Critique : Detachment

Laure Beaudonnet | 12 janvier 2012
Laure Beaudonnet | 12 janvier 2012

Nul besoin d'exploser une mâchoire sur le rebord d'un trottoir pour faire un film coup de poing. Après plus de dix ans de disparition sur les écrans, le réalisateur d'American History X sert un drame social moins brutal mais tout aussi viscéral, centré sur l'univers éducatif. Henry Barthes (Adrien Brody) intervient dans un lycée difficile d'une banlieue new-yorkaise pour maintenir l'ordre en classe quelques semaines. Entre un grand-père malade qui ravive des souvenirs douloureux, la rencontre d'une prostituée prépubère et les violences scolaires, il se brise sous le poids du quotidien. Avec ses faux airs de docu-fiction, Detachment brosse le portrait d'une fêlure, sous la forme d'une adolescence en perdition, d'une enfance secouée par le suicide, ou d'une solitude suffocante.

Si l'usage un peu trop systématique de gadgets formels (les dessins à la craie, notamment) peut sembler factice, le film surmonte rapidement ce défaut, empoignant son sujet avec les tripes. Car on est bien dans le domaine de l'affect avec Detachment, les rapports humains sont à fleur de peau, confus. Tony Kaye s'affranchit aisément de sa tendance au "name dropping" (Lucy Lui, Marcia Gay Harden, James Caan, Christina Hendricks) en livrant des personnages denses, ravagés par l'épreuve, cherchant tous à leur manière une béquille pour affronter le réel. Le rôle d'Adrien Brody intervient comme la matrice brisée de ce bouillonnement d'émotions. A force de s'éreinter à porter la douleur d'autrui, il se fait aspirer par les tréfonds du désespoir. Rarement l'acteur a illuminé l'écran de sentiments si vifs, traduisant une version fascinante de la fragilité.

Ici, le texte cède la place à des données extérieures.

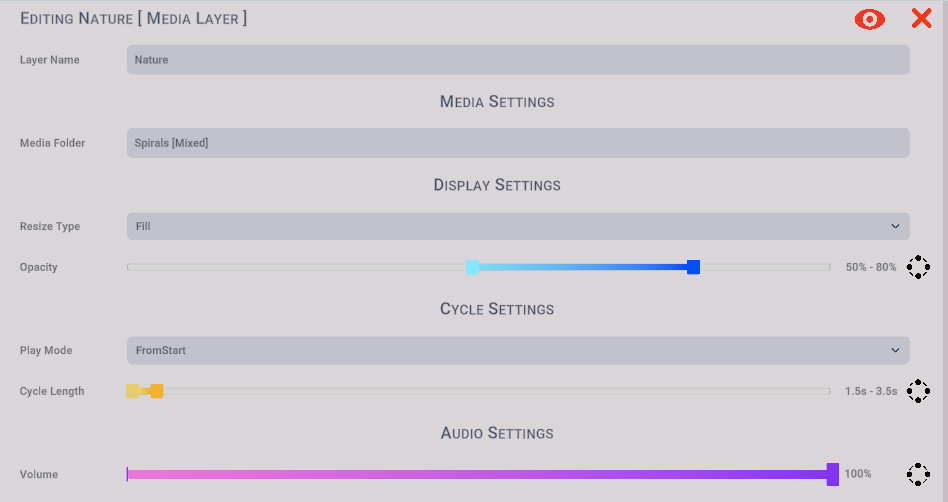
Task: Click the empty gray Cycle Length track
Action: click(x=496, y=391)

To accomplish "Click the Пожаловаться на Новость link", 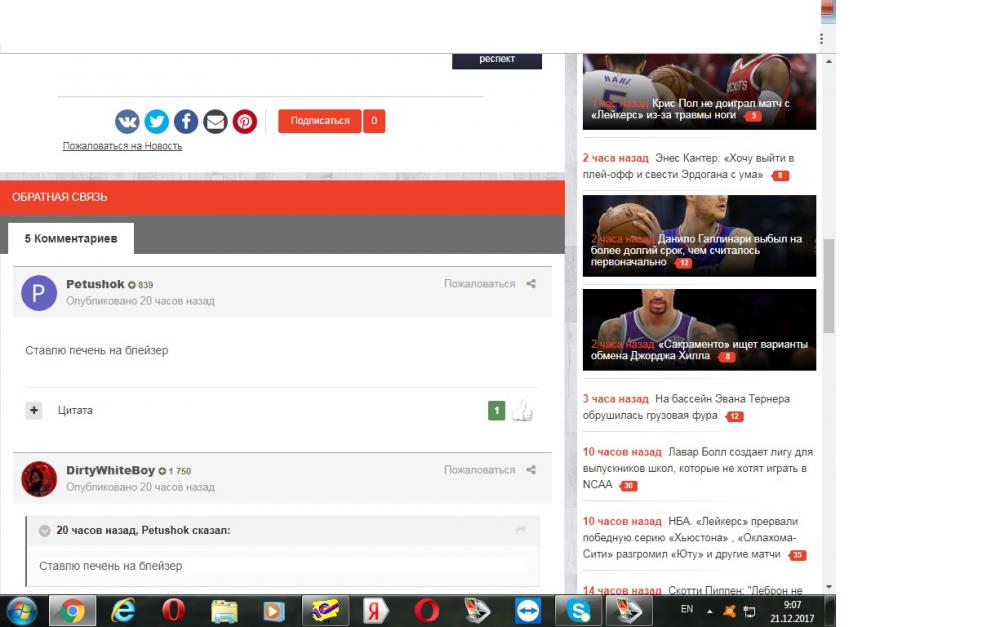I will pos(122,146).
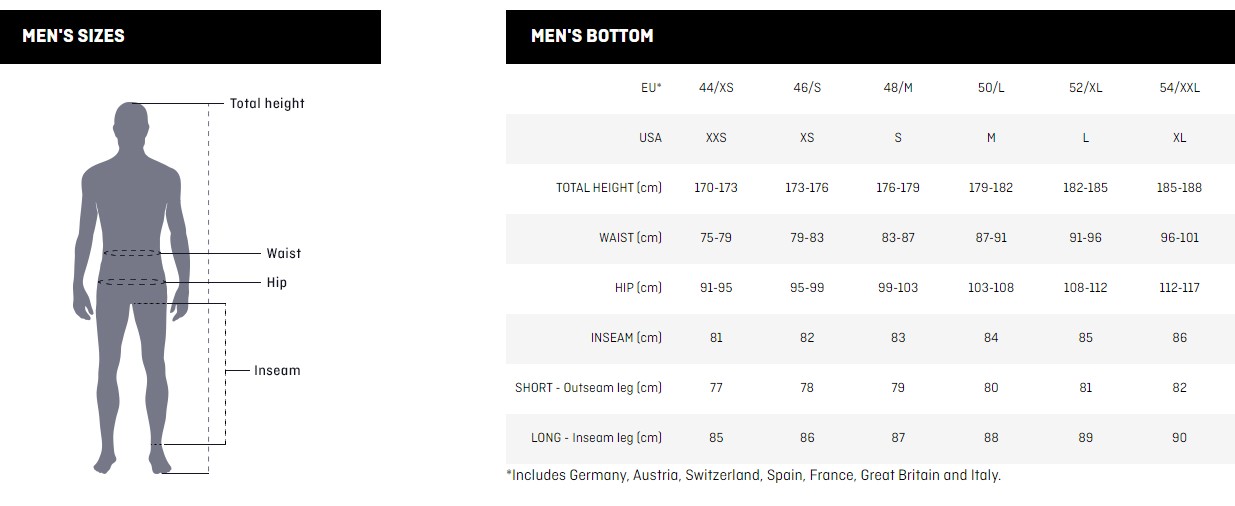The width and height of the screenshot is (1235, 506).
Task: Select the 91-96 waist measurement cell
Action: [1085, 238]
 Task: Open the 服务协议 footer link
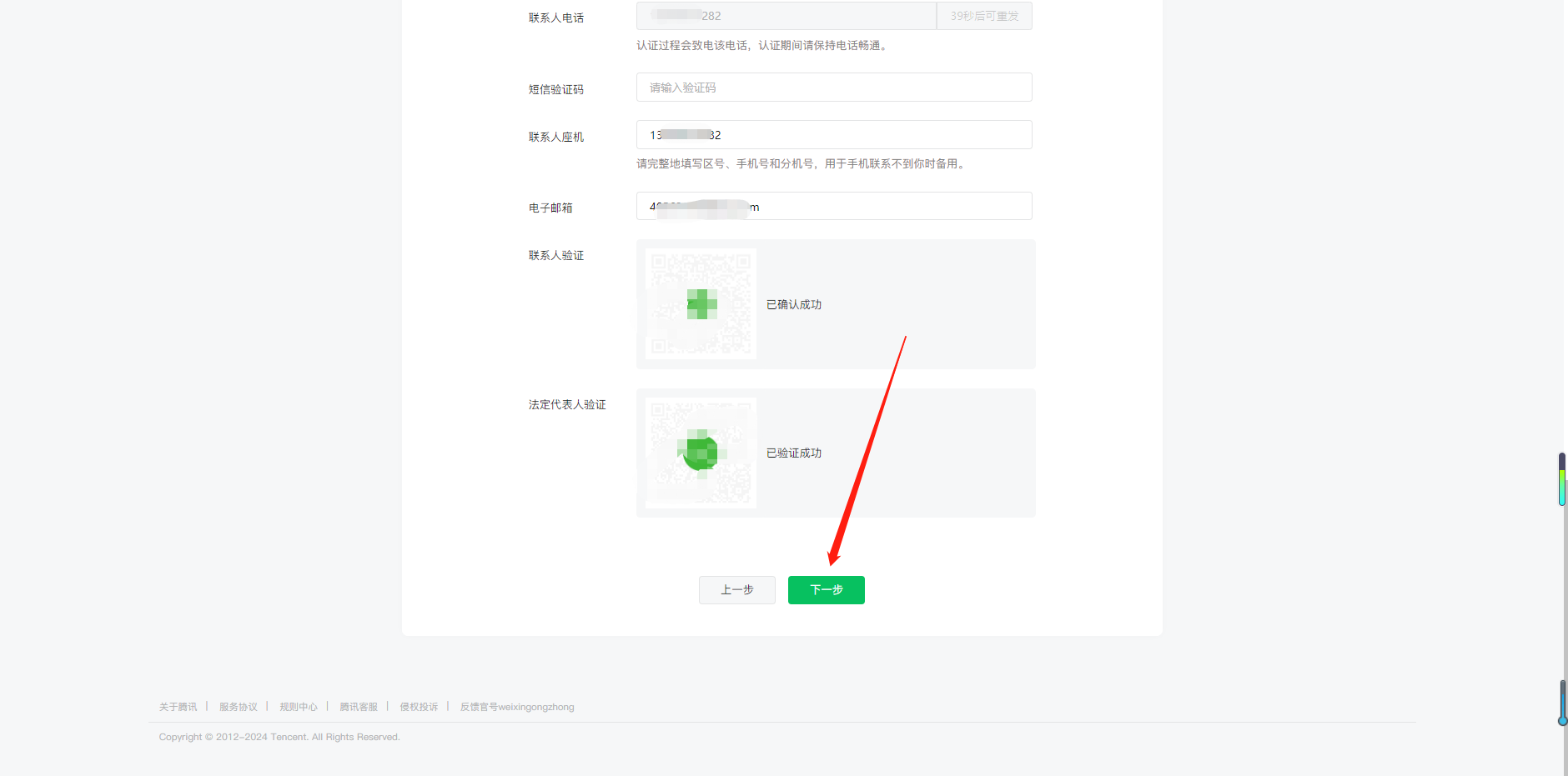pos(238,707)
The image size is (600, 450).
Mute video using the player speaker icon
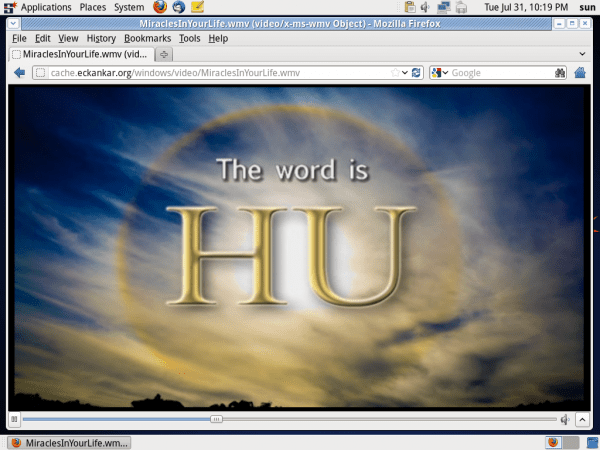click(x=566, y=419)
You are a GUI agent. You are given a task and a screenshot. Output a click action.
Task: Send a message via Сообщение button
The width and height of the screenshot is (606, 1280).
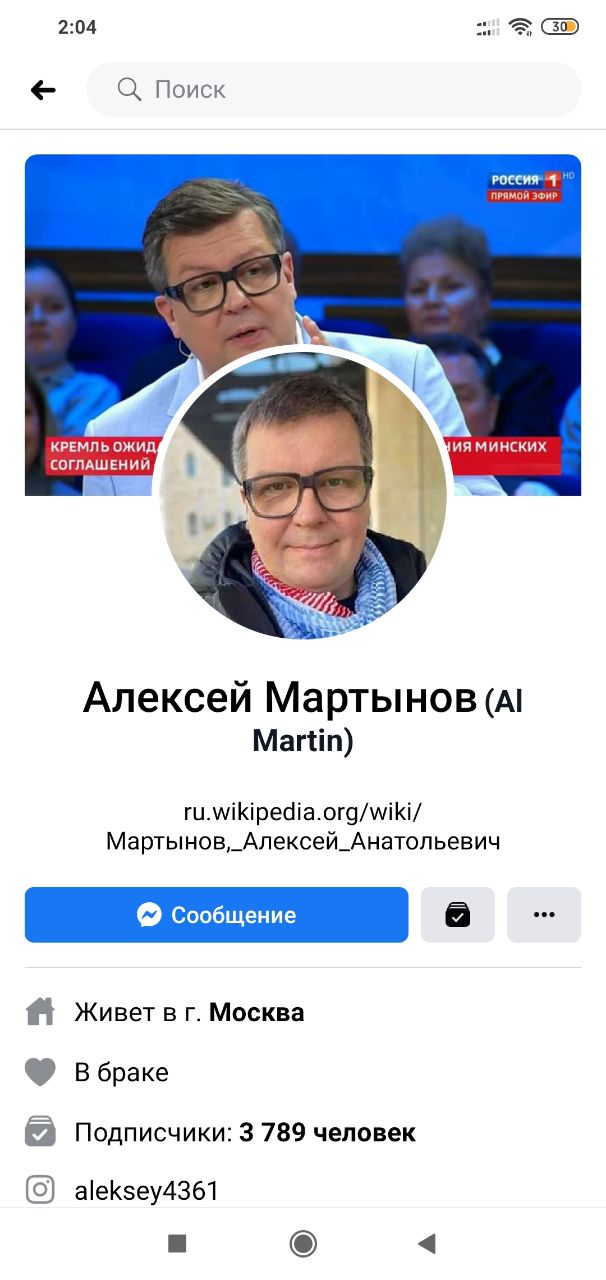(217, 915)
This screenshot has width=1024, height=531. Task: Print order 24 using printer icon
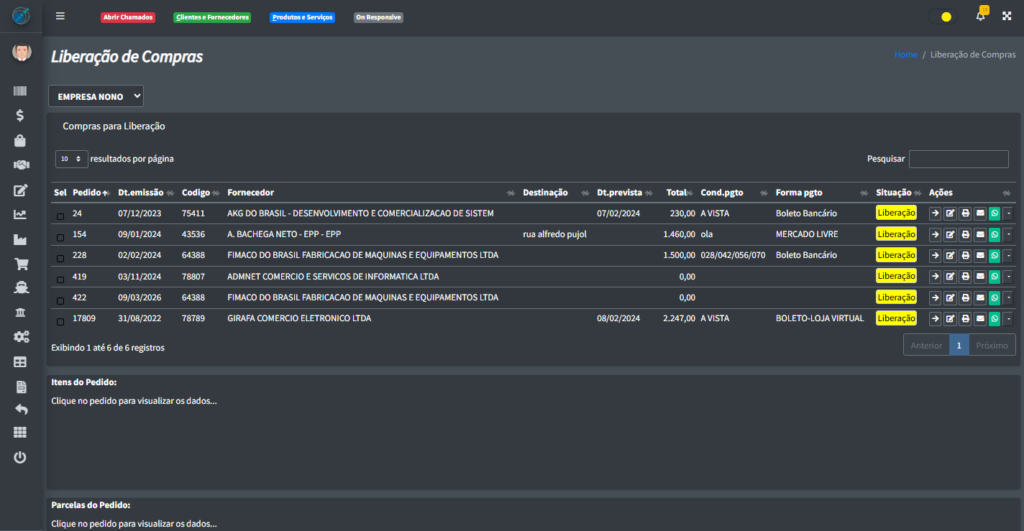point(965,213)

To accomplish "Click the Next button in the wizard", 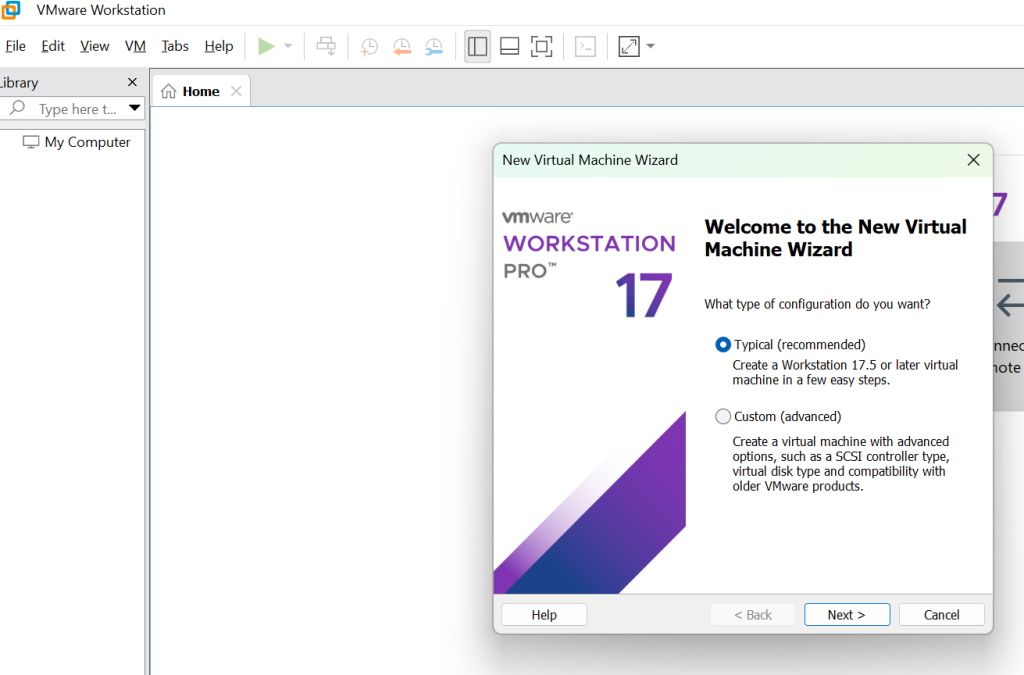I will pyautogui.click(x=846, y=615).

La caméra se pose comme le témoin d'une survie. Finalement l'aspect social, le choix de traiter d'un lycée difficile n'est qu'une excuse pour s'intéresser à la vacuité de l'existence. Une relation hybride se tisse entre Henry Barthes et Erica, la jeune catin interprétée par la prometteuse Sami Gayle. Dans la veine de Welcome to the Rileys, cette amitié laisse naître des séquences bouleversantes où l'affection se dévoile avec pudeur. Detachment invoque assurément la subjectivité de son public, et s'il parvient à résonner, il devient le miroir d'une incommensurable tristesse.